Problem
Your task is to quote the records from their first line through the line containing "Given: Click the 隐私和安全性 shield icon", with nothing added or left out.

Records from a data collection
------------------------------
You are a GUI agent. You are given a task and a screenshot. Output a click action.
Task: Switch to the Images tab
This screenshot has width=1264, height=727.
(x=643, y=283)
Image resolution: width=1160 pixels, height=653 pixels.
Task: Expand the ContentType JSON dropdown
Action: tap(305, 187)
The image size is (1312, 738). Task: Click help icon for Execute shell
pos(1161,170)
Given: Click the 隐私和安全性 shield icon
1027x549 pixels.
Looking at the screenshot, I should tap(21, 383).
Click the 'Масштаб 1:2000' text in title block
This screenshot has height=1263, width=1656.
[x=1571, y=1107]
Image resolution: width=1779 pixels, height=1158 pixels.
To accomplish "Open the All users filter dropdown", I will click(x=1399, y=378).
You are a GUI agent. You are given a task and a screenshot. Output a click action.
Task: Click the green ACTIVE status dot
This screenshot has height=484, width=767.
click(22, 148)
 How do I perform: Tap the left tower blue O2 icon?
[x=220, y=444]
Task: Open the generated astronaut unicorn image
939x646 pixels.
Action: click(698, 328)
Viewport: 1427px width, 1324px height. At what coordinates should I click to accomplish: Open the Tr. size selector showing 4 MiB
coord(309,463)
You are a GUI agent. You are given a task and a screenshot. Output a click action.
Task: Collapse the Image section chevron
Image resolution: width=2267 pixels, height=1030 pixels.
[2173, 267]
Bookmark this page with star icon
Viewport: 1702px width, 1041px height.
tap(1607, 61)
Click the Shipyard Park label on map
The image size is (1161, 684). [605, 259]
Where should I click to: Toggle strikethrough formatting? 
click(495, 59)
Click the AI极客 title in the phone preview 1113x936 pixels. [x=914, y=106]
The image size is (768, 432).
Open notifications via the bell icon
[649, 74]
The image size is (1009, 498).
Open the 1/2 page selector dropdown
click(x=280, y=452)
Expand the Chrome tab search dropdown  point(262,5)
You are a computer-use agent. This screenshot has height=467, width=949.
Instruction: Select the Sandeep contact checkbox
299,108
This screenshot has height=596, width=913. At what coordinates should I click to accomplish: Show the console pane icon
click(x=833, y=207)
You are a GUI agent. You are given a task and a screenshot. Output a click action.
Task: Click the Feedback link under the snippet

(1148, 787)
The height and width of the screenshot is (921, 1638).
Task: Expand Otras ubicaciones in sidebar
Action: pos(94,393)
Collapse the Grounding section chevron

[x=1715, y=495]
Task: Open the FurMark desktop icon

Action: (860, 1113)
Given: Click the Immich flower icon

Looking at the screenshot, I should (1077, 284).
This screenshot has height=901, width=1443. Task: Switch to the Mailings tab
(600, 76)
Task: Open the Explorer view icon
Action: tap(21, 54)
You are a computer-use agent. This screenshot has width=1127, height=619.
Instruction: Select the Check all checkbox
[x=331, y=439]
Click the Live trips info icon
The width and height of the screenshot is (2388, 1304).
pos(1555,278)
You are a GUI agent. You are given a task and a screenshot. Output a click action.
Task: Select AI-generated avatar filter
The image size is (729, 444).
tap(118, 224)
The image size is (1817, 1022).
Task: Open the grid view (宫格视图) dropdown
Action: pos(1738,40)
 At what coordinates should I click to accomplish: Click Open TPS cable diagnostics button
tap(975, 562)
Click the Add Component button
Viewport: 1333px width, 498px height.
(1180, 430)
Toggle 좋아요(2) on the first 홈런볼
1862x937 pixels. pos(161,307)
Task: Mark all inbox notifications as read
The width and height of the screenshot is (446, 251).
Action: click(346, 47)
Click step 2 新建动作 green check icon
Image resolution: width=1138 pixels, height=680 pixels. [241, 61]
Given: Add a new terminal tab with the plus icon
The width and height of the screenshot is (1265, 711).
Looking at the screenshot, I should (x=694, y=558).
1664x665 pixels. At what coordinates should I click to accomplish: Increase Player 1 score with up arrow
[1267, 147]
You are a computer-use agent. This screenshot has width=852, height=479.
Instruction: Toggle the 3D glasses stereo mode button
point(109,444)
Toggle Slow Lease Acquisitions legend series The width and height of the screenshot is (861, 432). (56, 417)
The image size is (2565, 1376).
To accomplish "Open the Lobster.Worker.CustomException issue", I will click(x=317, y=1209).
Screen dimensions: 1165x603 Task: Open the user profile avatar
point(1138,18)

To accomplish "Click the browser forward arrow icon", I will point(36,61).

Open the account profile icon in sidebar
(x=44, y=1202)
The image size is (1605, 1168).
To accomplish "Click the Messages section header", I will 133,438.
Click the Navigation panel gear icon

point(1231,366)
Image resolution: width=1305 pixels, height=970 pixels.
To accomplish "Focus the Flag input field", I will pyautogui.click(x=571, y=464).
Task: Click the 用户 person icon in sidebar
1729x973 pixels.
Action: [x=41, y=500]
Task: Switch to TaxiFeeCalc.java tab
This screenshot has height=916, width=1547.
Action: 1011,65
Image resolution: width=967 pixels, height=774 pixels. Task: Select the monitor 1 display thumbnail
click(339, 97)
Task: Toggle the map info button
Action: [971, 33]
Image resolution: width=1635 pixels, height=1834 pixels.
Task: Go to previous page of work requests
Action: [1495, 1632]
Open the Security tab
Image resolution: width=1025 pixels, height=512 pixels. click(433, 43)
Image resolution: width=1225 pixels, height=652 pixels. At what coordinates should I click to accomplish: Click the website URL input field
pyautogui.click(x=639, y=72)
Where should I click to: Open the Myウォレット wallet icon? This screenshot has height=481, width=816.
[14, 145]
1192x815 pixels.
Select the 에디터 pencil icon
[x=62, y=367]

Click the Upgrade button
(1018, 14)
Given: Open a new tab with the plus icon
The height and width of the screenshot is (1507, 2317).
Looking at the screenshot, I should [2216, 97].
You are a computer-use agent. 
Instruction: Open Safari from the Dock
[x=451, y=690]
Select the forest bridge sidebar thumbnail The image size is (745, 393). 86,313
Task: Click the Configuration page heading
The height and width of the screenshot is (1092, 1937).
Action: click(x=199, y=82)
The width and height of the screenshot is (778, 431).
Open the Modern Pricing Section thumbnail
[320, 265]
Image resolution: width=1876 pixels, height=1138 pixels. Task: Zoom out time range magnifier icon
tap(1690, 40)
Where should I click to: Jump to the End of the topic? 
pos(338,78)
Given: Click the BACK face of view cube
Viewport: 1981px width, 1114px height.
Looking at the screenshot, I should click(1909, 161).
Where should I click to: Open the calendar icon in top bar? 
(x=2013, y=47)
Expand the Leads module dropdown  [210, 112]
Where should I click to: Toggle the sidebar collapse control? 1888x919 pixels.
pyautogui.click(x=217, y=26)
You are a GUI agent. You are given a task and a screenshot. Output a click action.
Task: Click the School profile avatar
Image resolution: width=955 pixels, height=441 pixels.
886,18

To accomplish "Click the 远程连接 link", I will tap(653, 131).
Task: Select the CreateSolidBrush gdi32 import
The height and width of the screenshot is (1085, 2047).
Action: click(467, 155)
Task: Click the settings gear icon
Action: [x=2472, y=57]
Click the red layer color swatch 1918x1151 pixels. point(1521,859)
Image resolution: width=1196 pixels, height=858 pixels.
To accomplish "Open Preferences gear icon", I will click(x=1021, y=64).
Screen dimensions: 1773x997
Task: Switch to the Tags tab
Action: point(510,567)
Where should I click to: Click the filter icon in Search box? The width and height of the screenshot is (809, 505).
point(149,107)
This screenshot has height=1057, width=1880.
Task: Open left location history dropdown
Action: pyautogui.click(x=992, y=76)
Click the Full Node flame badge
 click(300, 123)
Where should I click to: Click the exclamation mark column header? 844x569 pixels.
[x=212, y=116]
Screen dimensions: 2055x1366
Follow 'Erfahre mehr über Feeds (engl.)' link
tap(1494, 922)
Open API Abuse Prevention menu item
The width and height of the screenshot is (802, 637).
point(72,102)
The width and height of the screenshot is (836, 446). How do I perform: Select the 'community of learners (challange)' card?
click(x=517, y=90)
------------------------------
Answer to the exercise
You are a GUI agent. You are given a task and a screenshot. Output a click action.
Task: Switch to the Images tab
This screenshot has width=1264, height=727.
(x=643, y=283)
Image resolution: width=1160 pixels, height=653 pixels.
Task: Expand the ContentType JSON dropdown
Action: tap(305, 187)
The image size is (1312, 738). Task: Click help icon for Execute shell
pos(1161,170)
Given: Click the 隐私和安全性 shield icon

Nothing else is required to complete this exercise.